Prompt - Output all records verbatim.

Material for this task -
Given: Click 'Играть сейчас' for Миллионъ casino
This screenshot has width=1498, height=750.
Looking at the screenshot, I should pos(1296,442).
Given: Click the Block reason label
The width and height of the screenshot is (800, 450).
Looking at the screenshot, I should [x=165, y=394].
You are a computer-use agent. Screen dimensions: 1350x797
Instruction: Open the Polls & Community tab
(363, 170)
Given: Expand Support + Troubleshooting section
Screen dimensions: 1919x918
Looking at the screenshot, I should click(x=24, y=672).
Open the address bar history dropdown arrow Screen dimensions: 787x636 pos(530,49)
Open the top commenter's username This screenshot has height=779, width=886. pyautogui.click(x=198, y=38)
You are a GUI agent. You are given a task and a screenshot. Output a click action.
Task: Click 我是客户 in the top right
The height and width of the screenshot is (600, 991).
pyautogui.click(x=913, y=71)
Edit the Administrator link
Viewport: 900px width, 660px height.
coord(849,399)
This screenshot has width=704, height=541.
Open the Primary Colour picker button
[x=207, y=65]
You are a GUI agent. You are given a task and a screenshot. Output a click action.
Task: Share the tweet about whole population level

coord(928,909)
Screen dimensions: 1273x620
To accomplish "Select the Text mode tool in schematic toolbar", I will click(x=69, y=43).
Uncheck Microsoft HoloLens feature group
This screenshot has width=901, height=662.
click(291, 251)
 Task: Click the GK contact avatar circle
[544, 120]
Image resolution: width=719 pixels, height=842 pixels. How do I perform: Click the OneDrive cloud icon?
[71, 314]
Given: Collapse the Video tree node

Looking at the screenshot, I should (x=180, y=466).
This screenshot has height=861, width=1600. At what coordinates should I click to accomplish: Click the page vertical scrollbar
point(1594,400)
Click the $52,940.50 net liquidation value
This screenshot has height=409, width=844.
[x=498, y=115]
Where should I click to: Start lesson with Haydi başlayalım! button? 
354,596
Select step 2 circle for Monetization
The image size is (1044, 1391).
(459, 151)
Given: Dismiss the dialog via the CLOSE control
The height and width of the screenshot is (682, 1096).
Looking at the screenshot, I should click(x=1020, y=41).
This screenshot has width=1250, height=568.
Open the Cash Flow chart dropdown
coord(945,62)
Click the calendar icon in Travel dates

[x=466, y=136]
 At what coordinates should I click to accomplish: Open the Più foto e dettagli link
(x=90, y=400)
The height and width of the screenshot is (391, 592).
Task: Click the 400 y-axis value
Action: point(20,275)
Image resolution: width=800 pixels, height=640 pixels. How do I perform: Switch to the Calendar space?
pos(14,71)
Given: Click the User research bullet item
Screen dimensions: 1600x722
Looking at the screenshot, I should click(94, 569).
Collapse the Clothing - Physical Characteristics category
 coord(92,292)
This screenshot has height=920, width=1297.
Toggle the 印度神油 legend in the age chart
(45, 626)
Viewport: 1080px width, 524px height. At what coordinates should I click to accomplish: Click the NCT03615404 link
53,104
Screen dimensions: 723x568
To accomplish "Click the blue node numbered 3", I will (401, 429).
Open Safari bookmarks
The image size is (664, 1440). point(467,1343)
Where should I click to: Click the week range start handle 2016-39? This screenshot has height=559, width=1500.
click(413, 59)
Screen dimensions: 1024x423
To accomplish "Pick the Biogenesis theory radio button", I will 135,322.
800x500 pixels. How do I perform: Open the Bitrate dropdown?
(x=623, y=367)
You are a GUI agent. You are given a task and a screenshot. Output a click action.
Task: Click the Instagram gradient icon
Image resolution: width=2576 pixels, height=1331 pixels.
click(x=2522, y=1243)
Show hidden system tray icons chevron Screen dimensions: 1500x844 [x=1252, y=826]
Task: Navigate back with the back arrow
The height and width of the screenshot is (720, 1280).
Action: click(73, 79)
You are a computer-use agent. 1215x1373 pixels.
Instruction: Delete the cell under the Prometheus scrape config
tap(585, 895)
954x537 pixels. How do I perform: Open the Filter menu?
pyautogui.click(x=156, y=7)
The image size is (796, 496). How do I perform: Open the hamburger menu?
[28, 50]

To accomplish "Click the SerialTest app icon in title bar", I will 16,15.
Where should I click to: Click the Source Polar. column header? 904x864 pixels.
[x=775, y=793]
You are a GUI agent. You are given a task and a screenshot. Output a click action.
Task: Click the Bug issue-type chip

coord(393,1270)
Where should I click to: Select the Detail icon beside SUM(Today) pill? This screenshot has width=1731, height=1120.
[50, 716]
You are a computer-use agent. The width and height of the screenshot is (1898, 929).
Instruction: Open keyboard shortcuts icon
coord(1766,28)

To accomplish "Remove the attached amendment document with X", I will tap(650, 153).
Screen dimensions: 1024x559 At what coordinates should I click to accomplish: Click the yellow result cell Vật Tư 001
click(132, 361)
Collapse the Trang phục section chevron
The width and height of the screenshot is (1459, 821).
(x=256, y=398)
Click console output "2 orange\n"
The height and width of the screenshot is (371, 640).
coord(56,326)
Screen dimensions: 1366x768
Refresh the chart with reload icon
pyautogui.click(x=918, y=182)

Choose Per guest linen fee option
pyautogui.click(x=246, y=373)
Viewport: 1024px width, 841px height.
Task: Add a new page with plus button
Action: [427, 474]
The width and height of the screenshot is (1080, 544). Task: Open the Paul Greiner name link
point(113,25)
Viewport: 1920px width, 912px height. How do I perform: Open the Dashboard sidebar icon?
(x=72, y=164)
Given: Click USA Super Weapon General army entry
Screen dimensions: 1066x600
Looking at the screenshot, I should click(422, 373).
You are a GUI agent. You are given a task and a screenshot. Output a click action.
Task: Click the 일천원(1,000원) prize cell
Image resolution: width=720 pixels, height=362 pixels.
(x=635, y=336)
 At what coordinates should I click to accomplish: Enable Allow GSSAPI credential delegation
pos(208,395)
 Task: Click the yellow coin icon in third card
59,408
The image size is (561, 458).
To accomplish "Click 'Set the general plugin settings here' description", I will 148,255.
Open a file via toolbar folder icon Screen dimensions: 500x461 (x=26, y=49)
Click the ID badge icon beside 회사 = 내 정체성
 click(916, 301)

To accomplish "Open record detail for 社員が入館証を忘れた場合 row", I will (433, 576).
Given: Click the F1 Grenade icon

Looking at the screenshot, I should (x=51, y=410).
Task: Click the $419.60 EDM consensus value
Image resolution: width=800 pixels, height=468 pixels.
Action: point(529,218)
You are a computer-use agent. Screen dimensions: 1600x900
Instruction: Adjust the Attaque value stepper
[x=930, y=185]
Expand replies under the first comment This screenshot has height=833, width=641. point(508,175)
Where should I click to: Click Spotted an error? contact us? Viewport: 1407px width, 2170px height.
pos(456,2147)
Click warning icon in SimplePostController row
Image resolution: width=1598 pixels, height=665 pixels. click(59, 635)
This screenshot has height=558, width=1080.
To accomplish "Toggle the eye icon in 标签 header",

Response box -
Given: Click 'Играть сейчас' for Миллионъ casino
This screenshot has width=1498, height=750.
Looking at the screenshot, I should pos(1296,442).
Given: Click the Block reason label
The width and height of the screenshot is (800, 450).
Looking at the screenshot, I should [x=165, y=394].
You are a computer-use agent. Screen dimensions: 1350x797
Instruction: Open the Polls & Community tab
(363, 170)
Given: Expand Support + Troubleshooting section
Screen dimensions: 1919x918
Looking at the screenshot, I should click(x=24, y=672).
Open the address bar history dropdown arrow Screen dimensions: 787x636 pos(530,49)
Open the top commenter's username This screenshot has height=779, width=886. pyautogui.click(x=198, y=38)
You are a GUI agent. You are given a task and a screenshot. Output a click action.
Task: Click 我是客户 in the top right
The height and width of the screenshot is (600, 991).
pyautogui.click(x=913, y=71)
Edit the Administrator link
Viewport: 900px width, 660px height.
coord(849,399)
This screenshot has width=704, height=541.
Open the Primary Colour picker button
[x=207, y=65]
You are a GUI agent. You are given a task and a screenshot. Output a click action.
Task: Share the tweet about whole population level

coord(928,909)
Screen dimensions: 1273x620
To accomplish "Select the Text mode tool in schematic toolbar", I will click(x=69, y=43).
Uncheck Microsoft HoloLens feature group
This screenshot has width=901, height=662.
click(291, 251)
 Task: Click the GK contact avatar circle
[544, 120]
Image resolution: width=719 pixels, height=842 pixels. How do I perform: Click the OneDrive cloud icon?
[71, 314]
Given: Collapse the Video tree node

Looking at the screenshot, I should (x=180, y=466).
This screenshot has height=861, width=1600. At what coordinates should I click to accomplish: Click the page vertical scrollbar
point(1594,400)
Click the $52,940.50 net liquidation value
This screenshot has height=409, width=844.
[x=498, y=115]
Where should I click to: Start lesson with Haydi başlayalım! button? 
354,596
Select step 2 circle for Monetization
The image size is (1044, 1391).
(459, 151)
Given: Dismiss the dialog via the CLOSE control
The height and width of the screenshot is (682, 1096).
Looking at the screenshot, I should click(x=1020, y=41).
This screenshot has width=1250, height=568.
Open the Cash Flow chart dropdown
coord(945,62)
Click the calendar icon in Travel dates

[x=466, y=136]
 At what coordinates should I click to accomplish: Open the Più foto e dettagli link
(x=90, y=400)
The height and width of the screenshot is (391, 592).
Task: Click the 400 y-axis value
Action: point(20,275)
Image resolution: width=800 pixels, height=640 pixels. How do I perform: Switch to the Calendar space?
pos(14,71)
Given: Click the User research bullet item
Screen dimensions: 1600x722
Looking at the screenshot, I should click(94, 569).
Collapse the Clothing - Physical Characteristics category
 coord(92,292)
This screenshot has height=920, width=1297.
Toggle the 印度神油 legend in the age chart
(45, 626)
Viewport: 1080px width, 524px height. At what coordinates should I click to accomplish: Click the NCT03615404 link
53,104
Screen dimensions: 723x568
To accomplish "Click the blue node numbered 3", I will (401, 429).
Open Safari bookmarks
The image size is (664, 1440). point(467,1343)
Where should I click to: Click the week range start handle 2016-39? This screenshot has height=559, width=1500.
click(413, 59)
Screen dimensions: 1024x423
To accomplish "Pick the Biogenesis theory radio button", I will 135,322.
800x500 pixels. How do I perform: Open the Bitrate dropdown?
(x=623, y=367)
You are a GUI agent. You are given a task and a screenshot. Output a click action.
Task: Click the Instagram gradient icon
Image resolution: width=2576 pixels, height=1331 pixels.
click(x=2522, y=1243)
Show hidden system tray icons chevron Screen dimensions: 1500x844 [x=1252, y=826]
Task: Navigate back with the back arrow
The height and width of the screenshot is (720, 1280).
Action: click(73, 79)
You are a computer-use agent. 1215x1373 pixels.
Instruction: Delete the cell under the Prometheus scrape config
tap(585, 895)
954x537 pixels. How do I perform: Open the Filter menu?
pyautogui.click(x=156, y=7)
The image size is (796, 496). How do I perform: Open the hamburger menu?
[28, 50]

To accomplish "Click the SerialTest app icon in title bar", I will 16,15.
Where should I click to: Click the Source Polar. column header? 904x864 pixels.
[x=775, y=793]
You are a GUI agent. You are given a task and a screenshot. Output a click action.
Task: Click the Bug issue-type chip

coord(393,1270)
Where should I click to: Select the Detail icon beside SUM(Today) pill? This screenshot has width=1731, height=1120.
[50, 716]
You are a computer-use agent. The width and height of the screenshot is (1898, 929).
Instruction: Open keyboard shortcuts icon
coord(1766,28)

To accomplish "Remove the attached amendment document with X", I will tap(650, 153).
Screen dimensions: 1024x559 At what coordinates should I click to accomplish: Click the yellow result cell Vật Tư 001
click(132, 361)
Collapse the Trang phục section chevron
The width and height of the screenshot is (1459, 821).
(x=256, y=398)
Click console output "2 orange\n"
The height and width of the screenshot is (371, 640).
coord(56,326)
Screen dimensions: 1366x768
Refresh the chart with reload icon
pyautogui.click(x=918, y=182)

Choose Per guest linen fee option
pyautogui.click(x=246, y=373)
Viewport: 1024px width, 841px height.
Task: Add a new page with plus button
Action: [427, 474]
The width and height of the screenshot is (1080, 544). Task: Open the Paul Greiner name link
point(113,25)
Viewport: 1920px width, 912px height. How do I perform: Open the Dashboard sidebar icon?
(x=72, y=164)
Given: Click USA Super Weapon General army entry
Screen dimensions: 1066x600
Looking at the screenshot, I should click(422, 373).
You are a GUI agent. You are given a task and a screenshot. Output a click action.
Task: Click the 일천원(1,000원) prize cell
Image resolution: width=720 pixels, height=362 pixels.
(x=635, y=336)
 At what coordinates should I click to accomplish: Enable Allow GSSAPI credential delegation
pos(208,395)
 Task: Click the yellow coin icon in third card
59,408
The image size is (561, 458).
To accomplish "Click 'Set the general plugin settings here' description", I will 148,255.
Open a file via toolbar folder icon Screen dimensions: 500x461 (x=26, y=49)
Click the ID badge icon beside 회사 = 내 정체성
 click(916, 301)

To accomplish "Open record detail for 社員が入館証を忘れた場合 row", I will (433, 576).
Given: Click the F1 Grenade icon

Looking at the screenshot, I should (x=51, y=410).
Task: Click the $419.60 EDM consensus value
Image resolution: width=800 pixels, height=468 pixels.
Action: point(529,218)
You are a computer-use agent. Screen dimensions: 1600x900
Instruction: Adjust the Attaque value stepper
[x=930, y=185]
Expand replies under the first comment This screenshot has height=833, width=641. point(508,175)
Where should I click to: Click Spotted an error? contact us? Viewport: 1407px width, 2170px height.
pos(456,2147)
Click warning icon in SimplePostController row
Image resolution: width=1598 pixels, height=665 pixels. click(59, 635)
This screenshot has height=558, width=1080.
To accomplish "Toggle the eye icon in 标签 header",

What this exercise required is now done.